Has anybody used the ASUS XONARU3 USB soundcard for REW ?

It has 3.5 mini-plug LINE-IN and LINE-OUT (also has spdif Toslink out, adapter reaches behind the mini-plug out)
and uses the ASUS UA100 USB Audio Chip (which I don't know anything about).

It's a 48kHz 16 bit setup that is USB port powered.

I'm planning to use it with my win7-64bit Dell laptop which doesn't come with LINE-IN capability.


----------



## HifiZine (Feb 7, 2013)

Hi, do you have a mic preamp already?


----------



## Bruce (Sep 14, 2006)

Zine,

Yes, I have a calibrated panasonic mic module in a brass wand connected to my hand-built (DIY-kit) battery operated mic preamp (mic-to-preamp is a nice 30 foot long 75 Ohm BNC cable) that I formerly used with the ETF measurement software. The preamp has an RCA out that I connect to the LINE-IN on the soundcard. I previously used a laptop that actually had LINE-IN and Out capability, but it died.


----------



## BrazenRain (Apr 7, 2013)

I tried running the soundcard calibration on my Xonar U3 and I got the following with a warning that the measurement varying over 6dB is higher than it should be. I'm not sure what to make of it.
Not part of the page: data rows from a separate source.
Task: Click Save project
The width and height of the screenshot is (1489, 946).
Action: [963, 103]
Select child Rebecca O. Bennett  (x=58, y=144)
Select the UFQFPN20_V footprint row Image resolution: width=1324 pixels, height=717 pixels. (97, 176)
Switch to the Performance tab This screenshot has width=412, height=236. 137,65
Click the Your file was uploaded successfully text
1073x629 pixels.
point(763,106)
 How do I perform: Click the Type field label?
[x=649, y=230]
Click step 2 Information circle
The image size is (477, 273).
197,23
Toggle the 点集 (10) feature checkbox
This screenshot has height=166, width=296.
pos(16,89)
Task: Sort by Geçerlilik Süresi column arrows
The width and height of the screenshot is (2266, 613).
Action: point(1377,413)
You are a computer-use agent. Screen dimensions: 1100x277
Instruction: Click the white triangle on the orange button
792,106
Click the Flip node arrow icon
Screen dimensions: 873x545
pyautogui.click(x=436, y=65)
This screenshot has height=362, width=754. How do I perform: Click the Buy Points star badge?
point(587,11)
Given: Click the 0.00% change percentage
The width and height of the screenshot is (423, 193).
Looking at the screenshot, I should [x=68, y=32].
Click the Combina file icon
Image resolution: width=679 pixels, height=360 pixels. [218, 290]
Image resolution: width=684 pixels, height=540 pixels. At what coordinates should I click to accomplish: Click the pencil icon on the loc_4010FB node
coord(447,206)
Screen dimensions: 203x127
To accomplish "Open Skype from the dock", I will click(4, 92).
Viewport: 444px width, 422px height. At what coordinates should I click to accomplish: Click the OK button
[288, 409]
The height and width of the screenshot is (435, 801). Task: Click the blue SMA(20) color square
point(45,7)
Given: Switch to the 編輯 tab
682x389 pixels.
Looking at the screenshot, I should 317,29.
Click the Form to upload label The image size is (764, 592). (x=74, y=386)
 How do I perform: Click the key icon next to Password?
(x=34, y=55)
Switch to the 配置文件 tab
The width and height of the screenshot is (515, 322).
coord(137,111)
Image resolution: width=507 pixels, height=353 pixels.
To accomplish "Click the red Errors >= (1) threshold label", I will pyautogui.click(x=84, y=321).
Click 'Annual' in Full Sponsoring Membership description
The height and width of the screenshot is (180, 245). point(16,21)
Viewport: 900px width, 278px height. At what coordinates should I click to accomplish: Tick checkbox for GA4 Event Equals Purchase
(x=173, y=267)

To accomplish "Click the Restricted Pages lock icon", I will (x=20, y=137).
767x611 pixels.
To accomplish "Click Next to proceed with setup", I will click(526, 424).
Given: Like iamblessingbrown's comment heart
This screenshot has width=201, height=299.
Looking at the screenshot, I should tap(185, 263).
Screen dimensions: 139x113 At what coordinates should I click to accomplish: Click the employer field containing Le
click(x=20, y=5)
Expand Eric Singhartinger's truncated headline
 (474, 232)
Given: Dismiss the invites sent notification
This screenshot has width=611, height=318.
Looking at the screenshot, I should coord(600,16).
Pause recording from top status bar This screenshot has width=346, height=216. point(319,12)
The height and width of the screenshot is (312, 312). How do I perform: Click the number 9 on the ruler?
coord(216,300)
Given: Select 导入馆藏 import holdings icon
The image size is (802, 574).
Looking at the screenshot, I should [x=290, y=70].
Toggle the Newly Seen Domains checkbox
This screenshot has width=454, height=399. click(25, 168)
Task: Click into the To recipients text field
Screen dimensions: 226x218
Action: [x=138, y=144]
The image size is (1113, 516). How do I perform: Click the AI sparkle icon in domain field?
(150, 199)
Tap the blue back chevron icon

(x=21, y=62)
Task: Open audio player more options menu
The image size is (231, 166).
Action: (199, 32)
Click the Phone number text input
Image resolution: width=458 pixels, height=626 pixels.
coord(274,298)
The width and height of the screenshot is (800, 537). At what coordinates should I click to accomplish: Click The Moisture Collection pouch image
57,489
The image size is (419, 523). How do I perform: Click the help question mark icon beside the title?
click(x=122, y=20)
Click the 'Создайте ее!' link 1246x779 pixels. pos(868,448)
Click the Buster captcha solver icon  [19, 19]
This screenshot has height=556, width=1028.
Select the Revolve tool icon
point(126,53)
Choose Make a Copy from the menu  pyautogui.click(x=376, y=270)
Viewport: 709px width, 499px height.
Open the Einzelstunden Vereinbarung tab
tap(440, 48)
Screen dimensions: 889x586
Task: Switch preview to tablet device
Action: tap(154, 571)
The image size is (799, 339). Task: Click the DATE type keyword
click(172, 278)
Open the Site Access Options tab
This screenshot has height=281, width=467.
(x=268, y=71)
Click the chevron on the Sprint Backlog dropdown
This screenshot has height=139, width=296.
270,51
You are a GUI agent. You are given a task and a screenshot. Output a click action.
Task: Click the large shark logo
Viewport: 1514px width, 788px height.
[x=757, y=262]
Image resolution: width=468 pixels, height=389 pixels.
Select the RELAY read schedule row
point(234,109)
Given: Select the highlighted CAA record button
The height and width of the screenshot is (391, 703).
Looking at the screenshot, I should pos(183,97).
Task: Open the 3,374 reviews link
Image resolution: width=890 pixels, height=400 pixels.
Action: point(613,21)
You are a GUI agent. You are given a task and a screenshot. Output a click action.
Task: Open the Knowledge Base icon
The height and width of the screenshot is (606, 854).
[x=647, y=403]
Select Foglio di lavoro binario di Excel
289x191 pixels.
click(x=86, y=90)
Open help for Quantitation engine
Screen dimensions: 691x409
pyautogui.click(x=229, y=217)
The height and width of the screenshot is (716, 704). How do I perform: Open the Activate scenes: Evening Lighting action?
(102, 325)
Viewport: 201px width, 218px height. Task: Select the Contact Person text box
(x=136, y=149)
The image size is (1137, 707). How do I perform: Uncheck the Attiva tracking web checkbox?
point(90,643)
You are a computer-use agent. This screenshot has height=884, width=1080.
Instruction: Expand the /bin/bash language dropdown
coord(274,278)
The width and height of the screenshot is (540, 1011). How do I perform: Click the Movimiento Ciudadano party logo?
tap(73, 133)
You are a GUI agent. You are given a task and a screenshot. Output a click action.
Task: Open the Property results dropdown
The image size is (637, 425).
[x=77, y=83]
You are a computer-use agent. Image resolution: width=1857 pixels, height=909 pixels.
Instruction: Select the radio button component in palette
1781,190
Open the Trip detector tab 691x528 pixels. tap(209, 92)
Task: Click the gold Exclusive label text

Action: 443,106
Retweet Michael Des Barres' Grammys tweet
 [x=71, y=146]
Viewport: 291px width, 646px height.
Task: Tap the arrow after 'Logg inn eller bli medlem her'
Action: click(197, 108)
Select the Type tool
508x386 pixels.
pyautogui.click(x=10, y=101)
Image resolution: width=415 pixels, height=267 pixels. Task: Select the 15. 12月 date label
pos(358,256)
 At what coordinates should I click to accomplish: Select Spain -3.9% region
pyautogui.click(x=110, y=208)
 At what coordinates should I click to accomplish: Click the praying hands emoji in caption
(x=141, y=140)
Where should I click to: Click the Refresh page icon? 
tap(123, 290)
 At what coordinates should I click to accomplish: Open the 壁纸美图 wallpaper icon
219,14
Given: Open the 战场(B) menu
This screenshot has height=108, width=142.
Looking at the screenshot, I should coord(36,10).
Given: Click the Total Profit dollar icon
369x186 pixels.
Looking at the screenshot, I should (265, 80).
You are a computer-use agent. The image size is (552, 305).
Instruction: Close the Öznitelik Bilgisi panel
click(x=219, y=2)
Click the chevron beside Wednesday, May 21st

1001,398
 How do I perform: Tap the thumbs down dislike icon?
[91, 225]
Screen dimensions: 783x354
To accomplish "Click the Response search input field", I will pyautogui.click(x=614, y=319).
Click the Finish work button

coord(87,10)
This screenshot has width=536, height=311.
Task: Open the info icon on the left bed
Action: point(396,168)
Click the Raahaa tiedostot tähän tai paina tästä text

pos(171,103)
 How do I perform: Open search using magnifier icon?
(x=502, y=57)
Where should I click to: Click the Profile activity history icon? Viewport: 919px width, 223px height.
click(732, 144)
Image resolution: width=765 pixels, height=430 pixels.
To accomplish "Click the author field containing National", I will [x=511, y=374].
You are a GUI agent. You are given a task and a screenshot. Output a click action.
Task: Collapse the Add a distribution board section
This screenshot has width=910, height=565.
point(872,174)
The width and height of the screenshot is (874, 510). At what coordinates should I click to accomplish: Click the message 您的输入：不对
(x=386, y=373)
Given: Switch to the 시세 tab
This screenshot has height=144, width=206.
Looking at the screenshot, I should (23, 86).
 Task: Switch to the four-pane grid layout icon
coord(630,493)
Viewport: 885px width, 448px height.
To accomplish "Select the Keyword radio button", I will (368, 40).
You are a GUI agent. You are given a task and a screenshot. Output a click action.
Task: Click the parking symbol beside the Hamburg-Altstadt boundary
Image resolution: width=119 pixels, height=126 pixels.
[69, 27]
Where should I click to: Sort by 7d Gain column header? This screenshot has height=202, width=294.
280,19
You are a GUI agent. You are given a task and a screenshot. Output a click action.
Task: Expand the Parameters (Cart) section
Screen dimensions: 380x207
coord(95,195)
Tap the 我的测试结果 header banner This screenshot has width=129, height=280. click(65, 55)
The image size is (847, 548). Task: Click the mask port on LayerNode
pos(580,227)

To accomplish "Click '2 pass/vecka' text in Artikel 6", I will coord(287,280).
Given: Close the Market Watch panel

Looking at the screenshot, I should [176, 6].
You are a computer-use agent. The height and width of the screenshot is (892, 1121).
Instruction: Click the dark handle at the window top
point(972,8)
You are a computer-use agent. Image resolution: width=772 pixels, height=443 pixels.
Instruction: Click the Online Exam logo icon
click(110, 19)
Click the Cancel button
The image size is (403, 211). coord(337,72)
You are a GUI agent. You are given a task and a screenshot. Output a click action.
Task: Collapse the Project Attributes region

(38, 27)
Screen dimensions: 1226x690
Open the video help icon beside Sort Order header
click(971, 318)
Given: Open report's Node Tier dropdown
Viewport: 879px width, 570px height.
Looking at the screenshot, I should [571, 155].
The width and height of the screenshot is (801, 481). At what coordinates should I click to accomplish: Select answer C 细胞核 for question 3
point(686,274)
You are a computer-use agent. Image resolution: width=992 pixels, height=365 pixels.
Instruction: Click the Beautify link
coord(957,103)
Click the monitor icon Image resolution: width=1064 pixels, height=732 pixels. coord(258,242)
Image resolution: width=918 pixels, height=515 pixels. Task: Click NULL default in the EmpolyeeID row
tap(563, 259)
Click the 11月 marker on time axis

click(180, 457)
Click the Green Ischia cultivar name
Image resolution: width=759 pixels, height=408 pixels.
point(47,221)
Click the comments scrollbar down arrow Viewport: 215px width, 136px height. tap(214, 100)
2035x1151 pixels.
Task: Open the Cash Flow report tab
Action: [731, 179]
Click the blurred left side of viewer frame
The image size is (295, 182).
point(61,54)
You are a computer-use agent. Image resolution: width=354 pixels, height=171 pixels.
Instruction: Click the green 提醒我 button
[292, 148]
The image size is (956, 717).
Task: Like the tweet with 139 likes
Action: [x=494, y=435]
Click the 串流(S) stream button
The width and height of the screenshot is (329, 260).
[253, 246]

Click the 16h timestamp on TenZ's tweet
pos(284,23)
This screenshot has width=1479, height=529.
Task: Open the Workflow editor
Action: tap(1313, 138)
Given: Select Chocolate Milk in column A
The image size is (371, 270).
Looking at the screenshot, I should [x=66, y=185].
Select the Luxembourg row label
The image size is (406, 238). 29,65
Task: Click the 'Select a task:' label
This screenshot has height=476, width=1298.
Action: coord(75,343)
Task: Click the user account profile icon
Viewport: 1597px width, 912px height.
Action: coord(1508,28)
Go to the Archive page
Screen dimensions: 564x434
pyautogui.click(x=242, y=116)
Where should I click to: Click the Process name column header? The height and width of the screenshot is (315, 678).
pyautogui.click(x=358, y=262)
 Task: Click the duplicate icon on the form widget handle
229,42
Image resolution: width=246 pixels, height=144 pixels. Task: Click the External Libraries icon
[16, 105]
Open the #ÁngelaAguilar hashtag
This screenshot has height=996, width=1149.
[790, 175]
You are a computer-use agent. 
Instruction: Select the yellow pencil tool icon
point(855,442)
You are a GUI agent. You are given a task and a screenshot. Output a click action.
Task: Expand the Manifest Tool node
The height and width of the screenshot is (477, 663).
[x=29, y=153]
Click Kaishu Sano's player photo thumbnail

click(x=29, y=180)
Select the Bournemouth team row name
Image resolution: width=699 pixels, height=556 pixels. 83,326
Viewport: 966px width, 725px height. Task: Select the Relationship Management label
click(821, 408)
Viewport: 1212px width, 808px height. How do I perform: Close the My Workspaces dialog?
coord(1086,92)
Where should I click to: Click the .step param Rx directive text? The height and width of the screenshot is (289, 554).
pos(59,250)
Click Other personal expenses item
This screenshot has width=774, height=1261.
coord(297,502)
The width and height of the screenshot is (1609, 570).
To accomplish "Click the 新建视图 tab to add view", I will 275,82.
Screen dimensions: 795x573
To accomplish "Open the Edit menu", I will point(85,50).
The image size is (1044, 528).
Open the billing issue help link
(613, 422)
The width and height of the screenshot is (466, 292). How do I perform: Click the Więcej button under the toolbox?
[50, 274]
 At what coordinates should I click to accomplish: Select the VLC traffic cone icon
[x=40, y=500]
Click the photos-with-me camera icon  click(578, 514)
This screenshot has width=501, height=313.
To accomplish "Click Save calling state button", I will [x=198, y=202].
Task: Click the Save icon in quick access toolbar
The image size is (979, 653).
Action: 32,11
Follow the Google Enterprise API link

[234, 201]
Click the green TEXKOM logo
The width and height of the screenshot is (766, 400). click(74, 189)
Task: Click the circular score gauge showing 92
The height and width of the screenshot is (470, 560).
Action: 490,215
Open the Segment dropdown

Edit: I reran the calibration without using the soundcard itself as the output and the high frequency rolloff is gone, along with the warning and the oscillation above 4kHz is within .5dB. There's still a discontinuity in the phase plot at 10kHz.


----------



## JohnM (Apr 11, 2006)

BrazenRain said:


> There's still a discontinuity in the phase plot at 10kHz.


That's a phase wrap from -180 to 180 degrees rather than a discontinuity, you are seeing it because the overall path is inverting. Tick the "Invert" box in the soundcard preferences to have REW invert the signal back, phase should then sit around zero degrees.


----------